This type of question and discussion is always a problem, because it requires an interpretation of the C-standard, which in many aspects is not written for clarity, but is rather the result of discussion and compromise between the fact that two (or more) competing factions agree to include in it . After going through this several times, it is clear that much more discussion included what was or was not, included, than ever, where and how to include it in the standard for readability.
Continuing from the comments, I think that we can all agree on the basis of the number of times it was indicated in the comments and answers that Standard C11 (project n1570) § 6.3.2.1 Lvalues, arrays and function pointers apply (¶2)) .
"If , lvalue denotes an automatic storage object of a duration that could be declared in the class register store (its address was never accepted), and this object is uninitialized (not declared with the initializer and not assigned to it, it was executed before use), the behavior is undefined . "
(my emphasis)
The problem arises: "Is an array with automatic storage something that could be declared with a register storage class? "
At first glance, the obvious thought is: "An array with a register storage class specifier?
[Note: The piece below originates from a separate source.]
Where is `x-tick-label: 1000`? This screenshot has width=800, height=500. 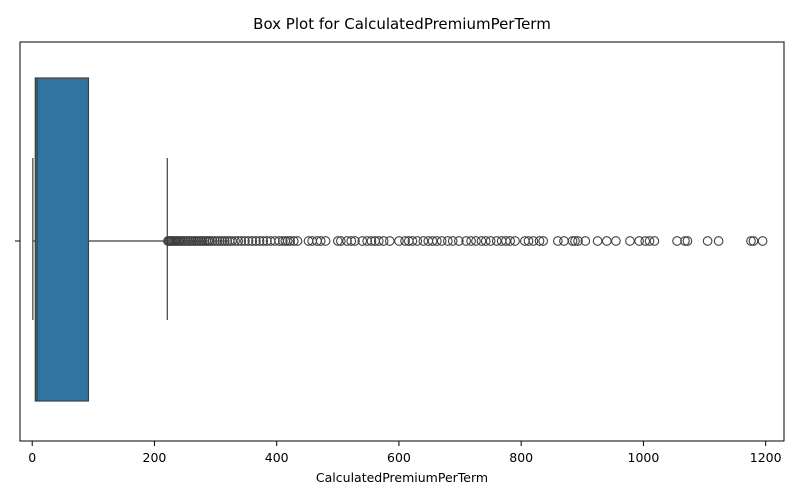 x-tick-label: 1000 is located at coordinates (644, 458).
That would be pretty stupid, you can't take the address, how would you ever access the values?" Given § 6.2.5 Types (Comment 36)) "The address of such an object is implicitly used when accessing an array element.
First thoughts are often mistaken, since arrays with automatic storage allow you to use the register storage class. § 6.7.1 (6 and comment 121)
The following code is completely legal - although perhaps not as useful.
#include <stdio.h> int main (void) { register int a[] = { 1, 2, 3, 4 }; register size_t n = sizeof a / sizeof (int); printf ("n : %zu\n", n); return 0; }
The only operators that can be applied to an array declared using the register of storage class specifiers are sizeof and _Alignof . (See § 6.7.1 (comment 121)
Given the foregoing and given any uninitialized element in the array, "uninitialized (not declared with an initializer, and no assignment was made before its use), the behavior is undefined. "
In your particular case:
char c = output[1]; // accesses something "uninitialized"; But is it UB?
output[1] denotes an object with an automatic storage duration that could be declared with a register storage class (its address was never accepted), and this object is not initialized (not declared with the initializer and its assignment is not performed) before use), the behavior is not defined.